**Vorliegender Text:**
Wenn die Jungvögel das Nest verlassen
Jetzt, wo ich selbst Mutter bin, kann ich viele Dinge besser verstehen. Die ständigen Sorgen darüber, ob es den Kindern gut geht, die unterschwellig stets präsente Angst, ob man auch alles richtig macht, dieser riesengroße Batzen Verantwortung, der den eigenen Alltag bestimmt und natürlich das prall gefüllte Herz voller Dankbarkeit.

**Bereitgestelltes Material:**
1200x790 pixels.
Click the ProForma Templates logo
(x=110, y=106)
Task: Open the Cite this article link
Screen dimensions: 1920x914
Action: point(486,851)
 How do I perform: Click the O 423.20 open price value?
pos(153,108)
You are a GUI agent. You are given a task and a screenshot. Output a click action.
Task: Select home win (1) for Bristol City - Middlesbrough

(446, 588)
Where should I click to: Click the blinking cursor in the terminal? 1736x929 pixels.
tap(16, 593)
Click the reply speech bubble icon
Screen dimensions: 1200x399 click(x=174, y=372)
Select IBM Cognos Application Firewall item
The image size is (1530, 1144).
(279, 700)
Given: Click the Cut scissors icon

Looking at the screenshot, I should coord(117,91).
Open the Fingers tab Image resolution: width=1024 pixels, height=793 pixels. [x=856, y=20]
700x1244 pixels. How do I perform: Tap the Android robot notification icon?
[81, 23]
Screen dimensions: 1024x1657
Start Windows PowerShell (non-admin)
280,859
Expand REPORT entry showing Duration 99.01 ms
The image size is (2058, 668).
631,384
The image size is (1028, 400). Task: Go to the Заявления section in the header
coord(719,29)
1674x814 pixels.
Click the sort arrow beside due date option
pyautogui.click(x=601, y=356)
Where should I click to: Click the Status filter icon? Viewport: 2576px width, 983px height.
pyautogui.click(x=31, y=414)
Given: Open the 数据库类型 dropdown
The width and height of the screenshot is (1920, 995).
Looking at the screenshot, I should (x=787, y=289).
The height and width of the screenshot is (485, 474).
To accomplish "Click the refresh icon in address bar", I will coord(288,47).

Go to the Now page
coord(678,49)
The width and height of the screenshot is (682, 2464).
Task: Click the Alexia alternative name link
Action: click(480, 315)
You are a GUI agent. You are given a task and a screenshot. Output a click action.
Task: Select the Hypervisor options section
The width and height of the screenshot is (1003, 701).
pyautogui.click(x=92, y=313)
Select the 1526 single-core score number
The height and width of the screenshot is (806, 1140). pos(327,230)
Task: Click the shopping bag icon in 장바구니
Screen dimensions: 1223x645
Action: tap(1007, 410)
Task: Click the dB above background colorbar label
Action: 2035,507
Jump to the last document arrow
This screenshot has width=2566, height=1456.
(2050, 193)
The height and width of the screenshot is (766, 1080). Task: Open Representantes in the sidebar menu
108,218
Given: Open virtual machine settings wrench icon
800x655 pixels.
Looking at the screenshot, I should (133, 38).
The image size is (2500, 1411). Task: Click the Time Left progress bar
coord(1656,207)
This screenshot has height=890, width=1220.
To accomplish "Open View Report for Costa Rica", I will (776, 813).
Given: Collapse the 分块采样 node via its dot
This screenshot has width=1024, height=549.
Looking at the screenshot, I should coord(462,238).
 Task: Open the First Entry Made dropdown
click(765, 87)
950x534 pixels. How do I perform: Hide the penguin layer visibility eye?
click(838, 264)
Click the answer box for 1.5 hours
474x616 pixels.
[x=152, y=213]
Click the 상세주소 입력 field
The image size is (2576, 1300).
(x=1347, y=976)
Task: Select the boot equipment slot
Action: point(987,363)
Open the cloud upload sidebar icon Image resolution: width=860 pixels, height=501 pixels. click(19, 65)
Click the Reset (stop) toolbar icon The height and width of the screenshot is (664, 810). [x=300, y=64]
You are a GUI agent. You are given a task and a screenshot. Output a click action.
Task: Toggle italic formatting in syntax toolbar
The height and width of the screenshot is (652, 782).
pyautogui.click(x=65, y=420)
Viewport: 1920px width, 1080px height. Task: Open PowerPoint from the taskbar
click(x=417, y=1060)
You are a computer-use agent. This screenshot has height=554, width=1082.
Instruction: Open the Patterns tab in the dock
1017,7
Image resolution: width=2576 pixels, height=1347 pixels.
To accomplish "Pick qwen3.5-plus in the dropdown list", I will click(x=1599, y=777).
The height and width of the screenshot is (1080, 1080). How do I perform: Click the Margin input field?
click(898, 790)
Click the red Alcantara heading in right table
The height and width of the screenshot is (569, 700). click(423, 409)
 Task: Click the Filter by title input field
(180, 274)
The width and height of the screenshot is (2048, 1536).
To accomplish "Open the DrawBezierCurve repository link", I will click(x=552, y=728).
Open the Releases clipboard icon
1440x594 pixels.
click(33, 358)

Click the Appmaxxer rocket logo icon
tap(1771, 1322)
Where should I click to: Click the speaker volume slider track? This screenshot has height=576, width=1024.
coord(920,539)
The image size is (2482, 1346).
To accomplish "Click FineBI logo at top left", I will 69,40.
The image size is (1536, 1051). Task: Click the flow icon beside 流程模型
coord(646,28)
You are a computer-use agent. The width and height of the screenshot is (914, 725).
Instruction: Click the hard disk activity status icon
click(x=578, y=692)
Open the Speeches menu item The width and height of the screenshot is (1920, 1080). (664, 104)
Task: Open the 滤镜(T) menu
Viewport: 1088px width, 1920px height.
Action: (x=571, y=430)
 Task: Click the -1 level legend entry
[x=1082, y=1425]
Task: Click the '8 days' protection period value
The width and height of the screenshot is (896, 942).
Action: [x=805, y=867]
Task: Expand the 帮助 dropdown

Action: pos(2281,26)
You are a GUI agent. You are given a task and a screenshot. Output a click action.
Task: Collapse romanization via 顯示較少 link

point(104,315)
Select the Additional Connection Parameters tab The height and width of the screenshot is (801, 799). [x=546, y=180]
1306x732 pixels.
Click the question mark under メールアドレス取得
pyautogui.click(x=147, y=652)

**Deine Aufgabe 1:** Schreib den Text übers Muttersein von „Wenn die Jungvögel“ bis einschließlich „Herz voller Dankbarkeit.“ neu und setz dabei „Liebe“ statt „Dankbarkeit“ ein.
**Deine Aufgabe 2:** Führ den Text übers Muttersein nach seinem letzten Satz weiter.

**Erwartete Antwort 1:**
Wenn die Jungvögel das Nest verlassen
Jetzt, wo ich selbst Mutter bin, kann ich viele Dinge besser verstehen. Die ständigen Sorgen darüber, ob es den Kindern gut geht, die unterschwellig stets präsente Angst, ob man auch alles richtig macht, dieser riesengroße Batzen Verantwortung, der den eigenen Alltag bestimmt und natürlich das prall gefüllte Herz voller Liebe.

**Erwartete Antwort 2:**
Ich spüre den Schmerz, wenn es meinen Kindern nicht gut geht. Ich fühle es so stark, wenn sie Sorgen haben. Ich empfinde auch Wehmut, wenn sie etwas Neues lernen und wieder ein Stück mehr flügge werden. In solchen Momenten mischen sich Glück und Traurigkeit, denn körperlich brauchen sie mich fortan ein Stück weniger. Dann stehe ich da, wie eine Vogelmutter, die ihren Jungen beim ersten Flug zuschaut. Ich bin stolz und ein wenig nostalgisch, aber gebe ihnen trotzdem den notwendigen Schubs, auch wenn es ein kleines bisschen Abschied bedeutet. Irgendwann verlassen sie alle ihr Nest.
So erwische ich mich manchmal, wie ich schon heimlich eine sentimentale Träne verdrücke, wenn ich an die bevorstehende Einschulung in einigen Jahren denke. An den ersten Hochzeitstanz unserer Tochter mit ihrem Papa, der bei seiner Rede wässrige Augen bekommt. An den Moment, in dem meine Kinder vielleicht selbst einmal Eltern werden und einen Teil unseres Bandes weiter stricken. Es ist noch so weit weg und doch so nah.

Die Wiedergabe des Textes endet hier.